## TASK REQUIREMENTS
Below are the records to transcribe exactly; do not include any images.

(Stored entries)
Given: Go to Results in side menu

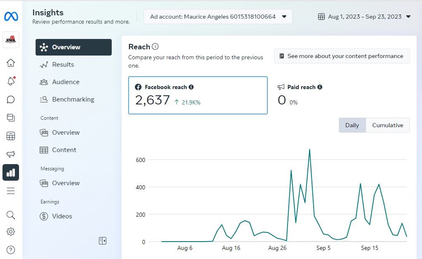Looking at the screenshot, I should [63, 65].
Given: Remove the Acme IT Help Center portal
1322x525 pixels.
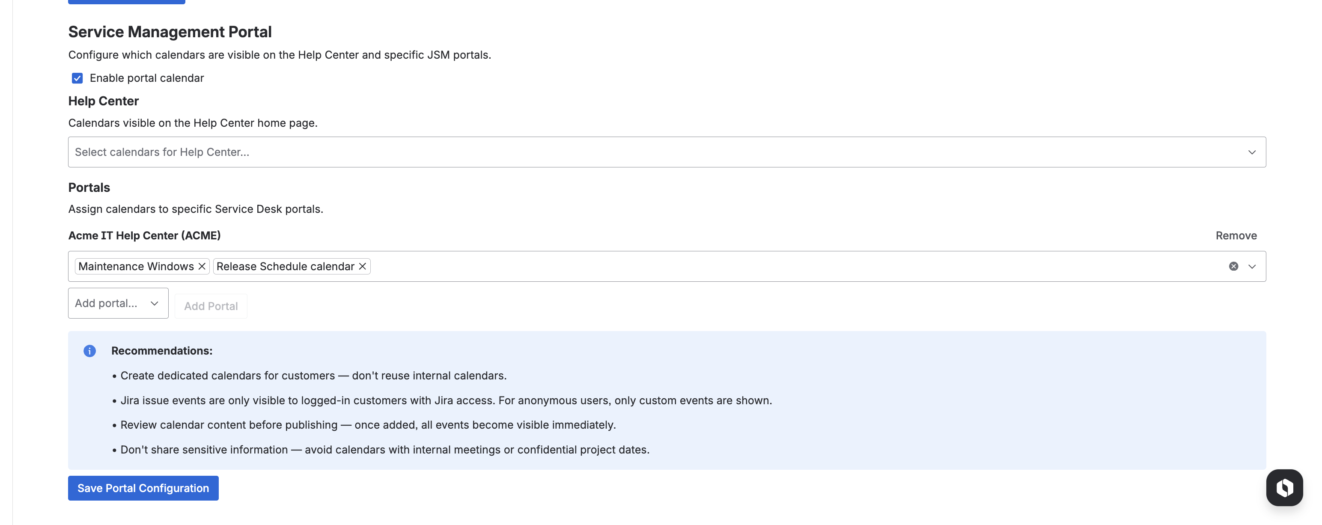Looking at the screenshot, I should tap(1236, 236).
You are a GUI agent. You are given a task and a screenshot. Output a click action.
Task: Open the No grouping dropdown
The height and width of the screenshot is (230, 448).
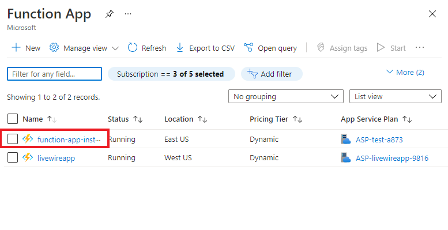286,97
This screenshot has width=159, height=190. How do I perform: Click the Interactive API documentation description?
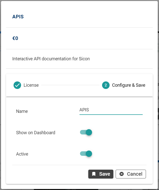click(51, 59)
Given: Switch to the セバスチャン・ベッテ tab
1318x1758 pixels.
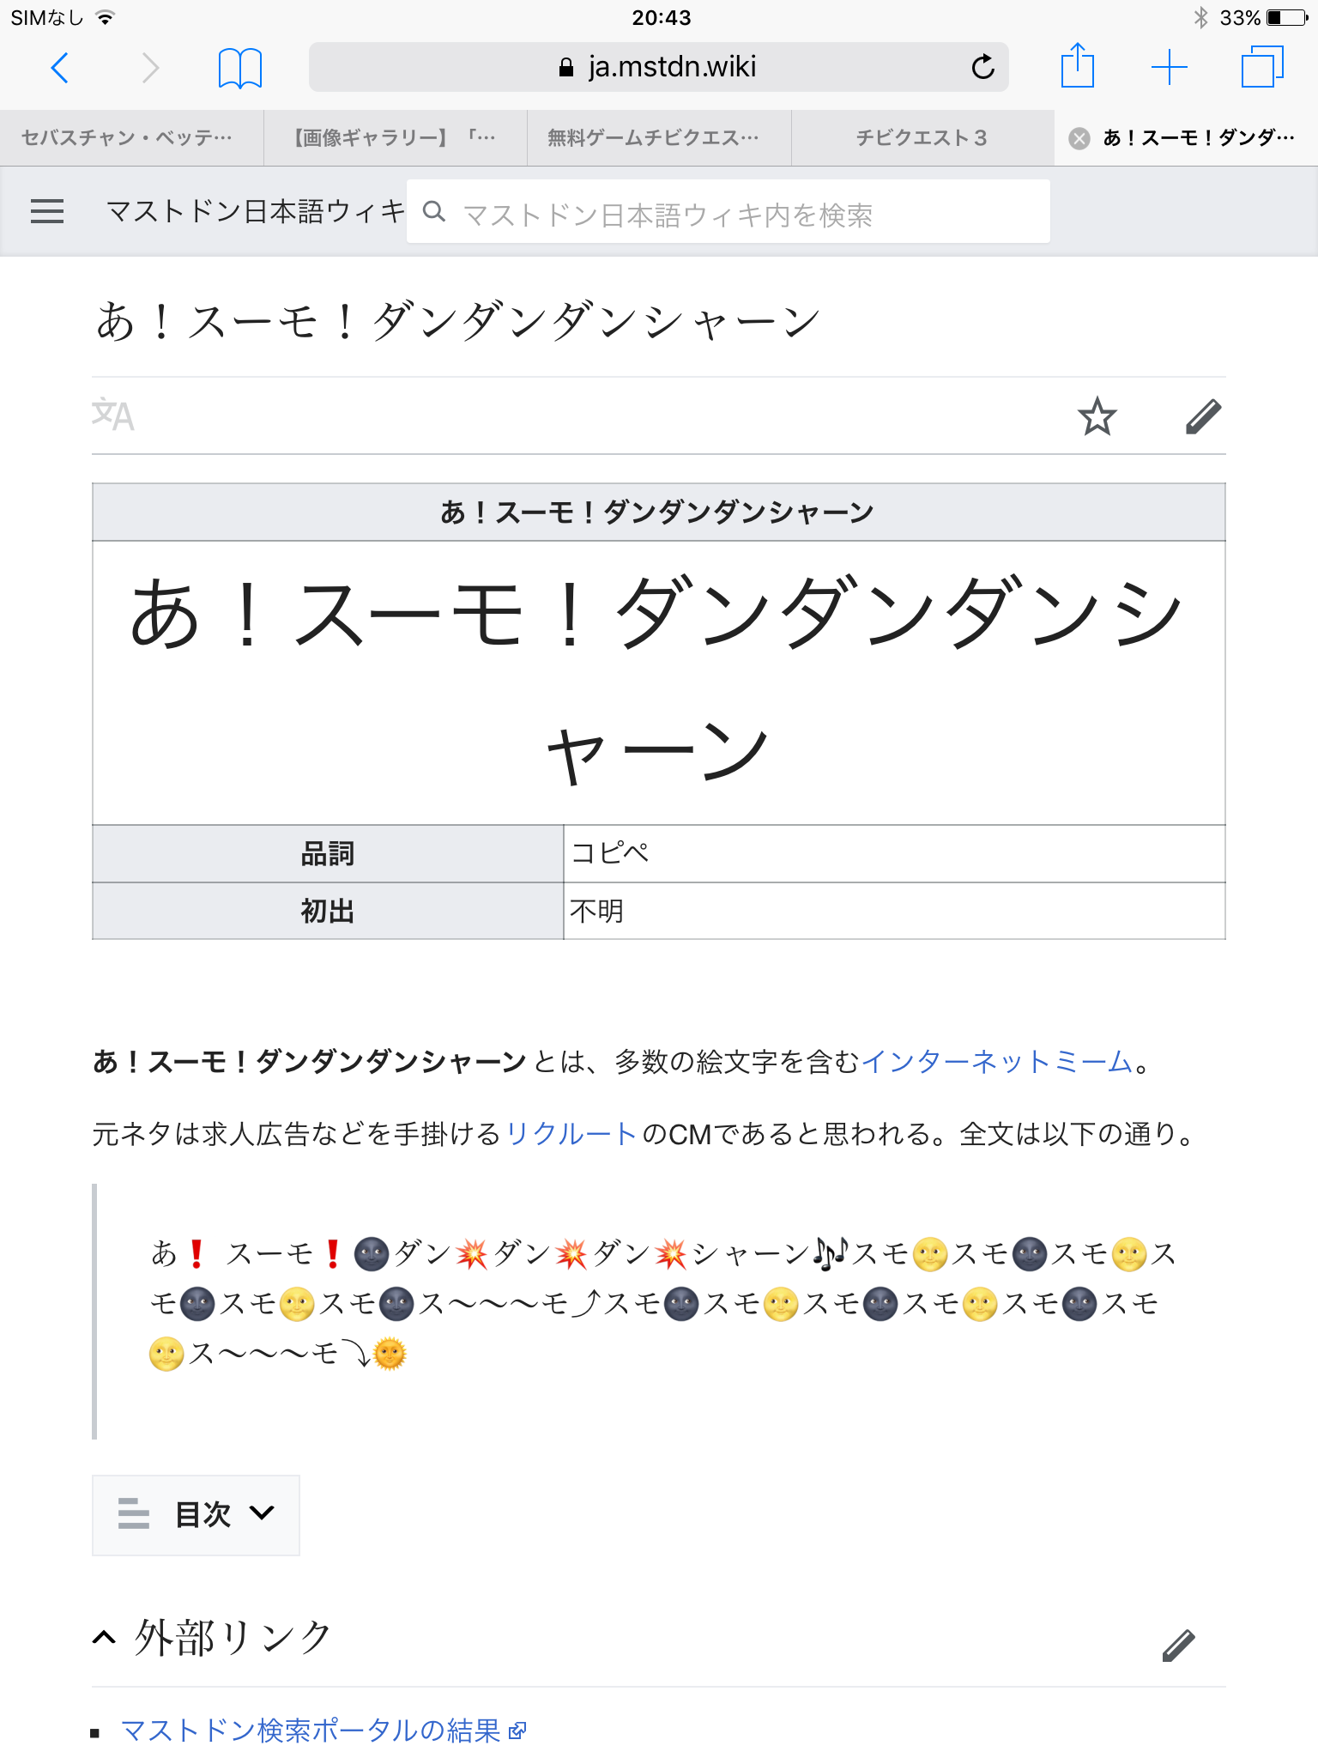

## REPLY
Given: Go to Results in side menu

Looking at the screenshot, I should [63, 65].
Given: Remove the Acme IT Help Center portal
1322x525 pixels.
Looking at the screenshot, I should tap(1236, 236).
You are a GUI agent. You are given a task and a screenshot. Output a click action.
Task: Open the No grouping dropdown
The height and width of the screenshot is (230, 448).
286,97
This screenshot has width=159, height=190. How do I perform: Click the Interactive API documentation description?
click(51, 59)
Given: Switch to the セバスチャン・ベッテ tab
1318x1758 pixels.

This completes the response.